I need the lines from the one containing "How do I perform: Click" through the last line of the entries retyped exactly, with no pictures among them.

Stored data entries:
● ● ● ● ● ● ●
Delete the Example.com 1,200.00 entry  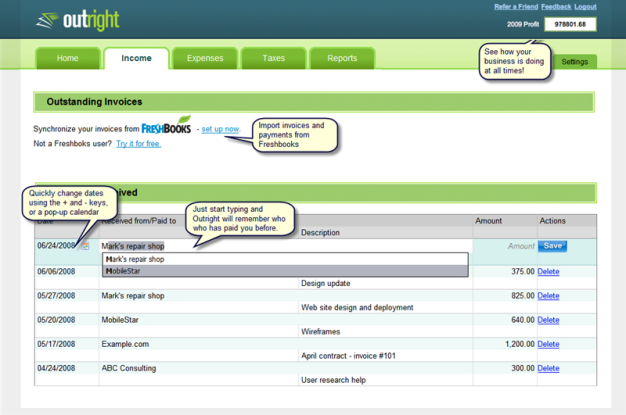coord(548,344)
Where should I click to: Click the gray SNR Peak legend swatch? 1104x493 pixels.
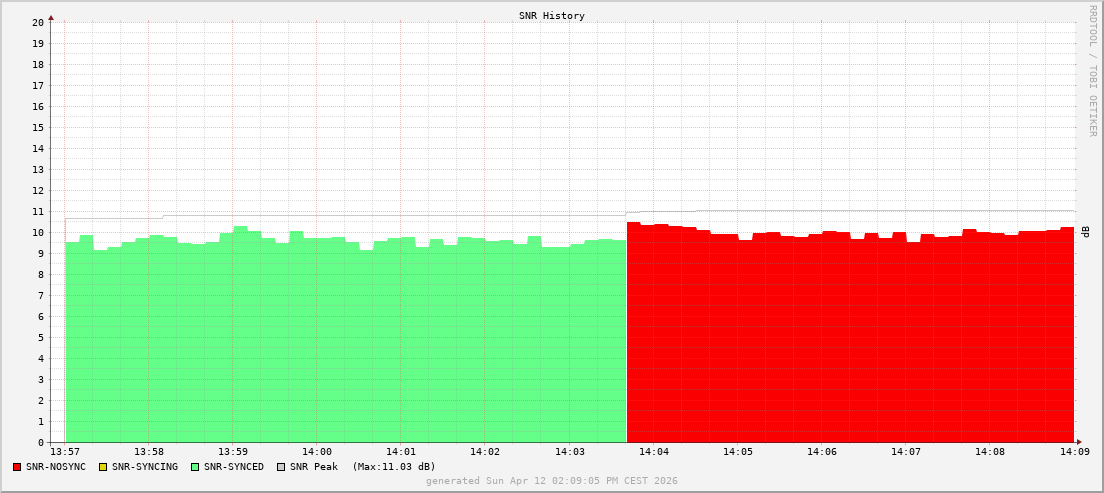pyautogui.click(x=281, y=467)
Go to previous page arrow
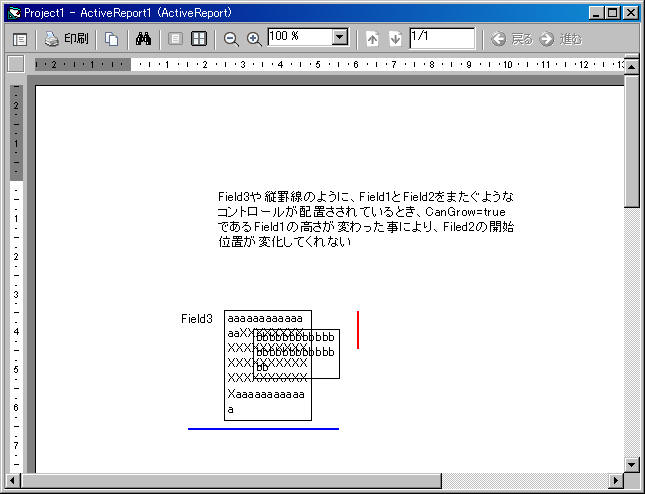645x494 pixels. pos(373,39)
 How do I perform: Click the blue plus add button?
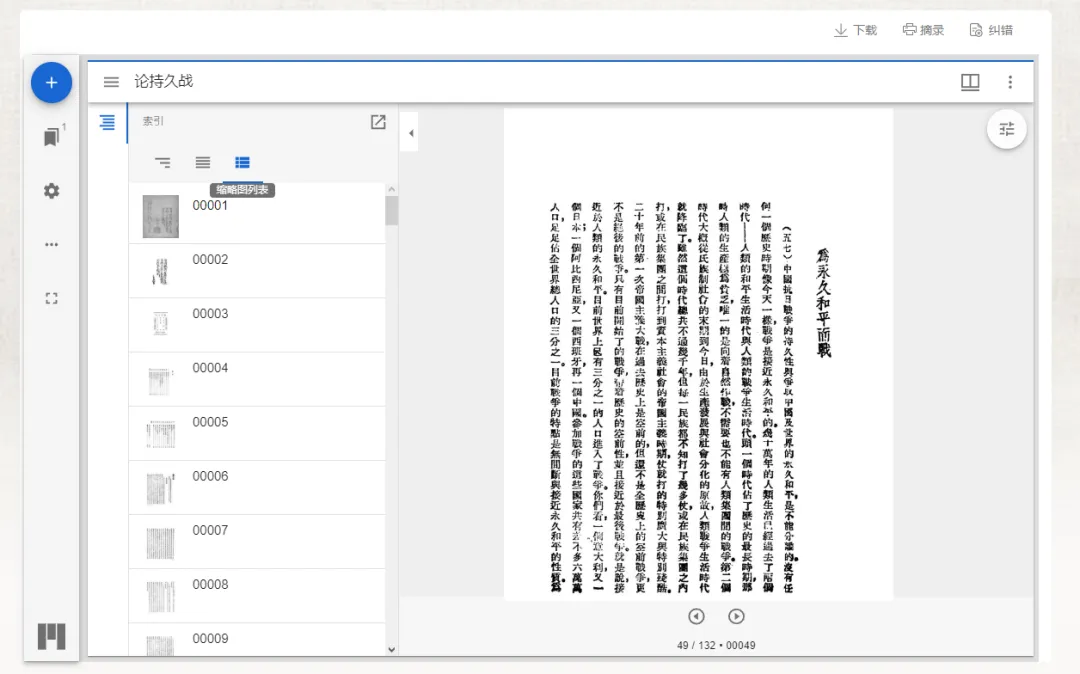[51, 83]
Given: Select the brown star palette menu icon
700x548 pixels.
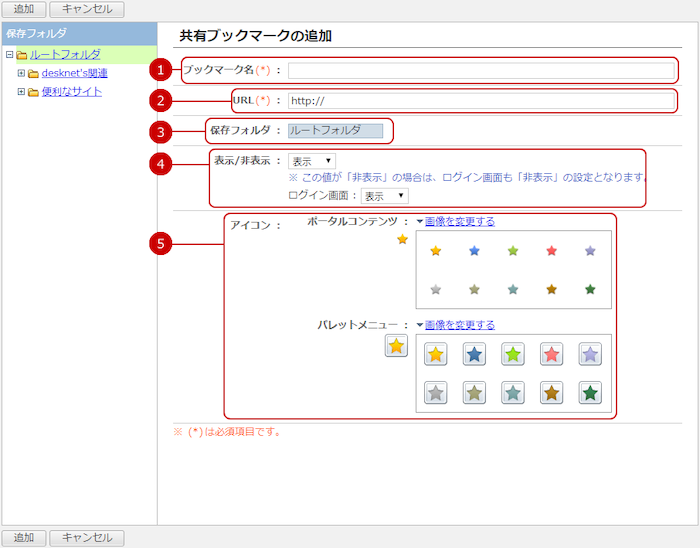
● ● ● ● ● ● ●
Your solution:
 How do I perform: Click the blue plus add button?
[51, 83]
Given: Select the brown star palette menu icon
700x548 pixels.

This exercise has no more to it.